**Task prompt:** Transcribe precisely those lines of the listing that fall between the line containing "Click the folder" and the last line, inclusive of both.

**Exercise material:**
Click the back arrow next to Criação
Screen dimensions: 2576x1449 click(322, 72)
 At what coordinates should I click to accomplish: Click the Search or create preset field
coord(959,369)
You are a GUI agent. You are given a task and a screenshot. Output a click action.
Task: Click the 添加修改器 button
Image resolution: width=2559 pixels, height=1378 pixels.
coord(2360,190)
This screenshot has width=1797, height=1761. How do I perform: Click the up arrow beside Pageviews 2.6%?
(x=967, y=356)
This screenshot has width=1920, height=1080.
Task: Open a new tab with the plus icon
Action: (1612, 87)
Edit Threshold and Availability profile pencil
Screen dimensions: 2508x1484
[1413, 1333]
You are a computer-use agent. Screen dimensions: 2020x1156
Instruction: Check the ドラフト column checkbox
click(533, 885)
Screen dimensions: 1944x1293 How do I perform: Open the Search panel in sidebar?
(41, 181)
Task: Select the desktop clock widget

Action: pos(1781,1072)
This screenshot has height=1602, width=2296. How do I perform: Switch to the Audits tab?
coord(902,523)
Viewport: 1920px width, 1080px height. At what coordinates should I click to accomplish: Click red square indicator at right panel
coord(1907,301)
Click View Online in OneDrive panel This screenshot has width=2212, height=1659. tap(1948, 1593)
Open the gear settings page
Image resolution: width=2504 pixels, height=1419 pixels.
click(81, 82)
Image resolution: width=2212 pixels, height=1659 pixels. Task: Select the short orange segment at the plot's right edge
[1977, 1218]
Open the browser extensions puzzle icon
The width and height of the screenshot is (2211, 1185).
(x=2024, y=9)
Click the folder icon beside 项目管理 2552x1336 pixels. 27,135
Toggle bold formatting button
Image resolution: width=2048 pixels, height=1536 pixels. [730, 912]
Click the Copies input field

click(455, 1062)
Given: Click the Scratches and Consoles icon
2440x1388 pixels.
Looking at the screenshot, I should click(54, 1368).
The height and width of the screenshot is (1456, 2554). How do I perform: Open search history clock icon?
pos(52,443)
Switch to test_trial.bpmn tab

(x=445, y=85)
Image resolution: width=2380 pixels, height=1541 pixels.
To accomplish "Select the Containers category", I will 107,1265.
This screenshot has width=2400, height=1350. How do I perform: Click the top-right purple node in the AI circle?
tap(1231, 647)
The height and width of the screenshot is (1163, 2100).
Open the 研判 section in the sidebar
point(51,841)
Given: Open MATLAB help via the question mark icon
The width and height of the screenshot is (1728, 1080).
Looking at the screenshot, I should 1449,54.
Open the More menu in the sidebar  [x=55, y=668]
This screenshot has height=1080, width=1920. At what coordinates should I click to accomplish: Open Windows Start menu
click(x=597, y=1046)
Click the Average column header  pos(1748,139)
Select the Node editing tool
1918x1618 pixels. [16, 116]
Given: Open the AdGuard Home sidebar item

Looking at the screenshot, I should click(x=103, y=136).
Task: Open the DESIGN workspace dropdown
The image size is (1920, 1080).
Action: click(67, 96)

**Answer for this exercise:**
Click the folder icon beside 项目管理 2552x1336 pixels. 27,135
Toggle bold formatting button
Image resolution: width=2048 pixels, height=1536 pixels. [730, 912]
Click the Copies input field

click(455, 1062)
Given: Click the Scratches and Consoles icon
2440x1388 pixels.
Looking at the screenshot, I should click(54, 1368).
The height and width of the screenshot is (1456, 2554). How do I perform: Open search history clock icon?
pos(52,443)
Switch to test_trial.bpmn tab

(x=445, y=85)
Image resolution: width=2380 pixels, height=1541 pixels.
To accomplish "Select the Containers category", I will 107,1265.
This screenshot has width=2400, height=1350. How do I perform: Click the top-right purple node in the AI circle?
tap(1231, 647)
The height and width of the screenshot is (1163, 2100).
Open the 研判 section in the sidebar
point(51,841)
Given: Open MATLAB help via the question mark icon
The width and height of the screenshot is (1728, 1080).
Looking at the screenshot, I should 1449,54.
Open the More menu in the sidebar  [x=55, y=668]
This screenshot has height=1080, width=1920. At what coordinates should I click to accomplish: Open Windows Start menu
click(x=597, y=1046)
Click the Average column header  pos(1748,139)
Select the Node editing tool
1918x1618 pixels. [16, 116]
Given: Open the AdGuard Home sidebar item

Looking at the screenshot, I should click(x=103, y=136).
Task: Open the DESIGN workspace dropdown
The image size is (1920, 1080).
Action: click(67, 96)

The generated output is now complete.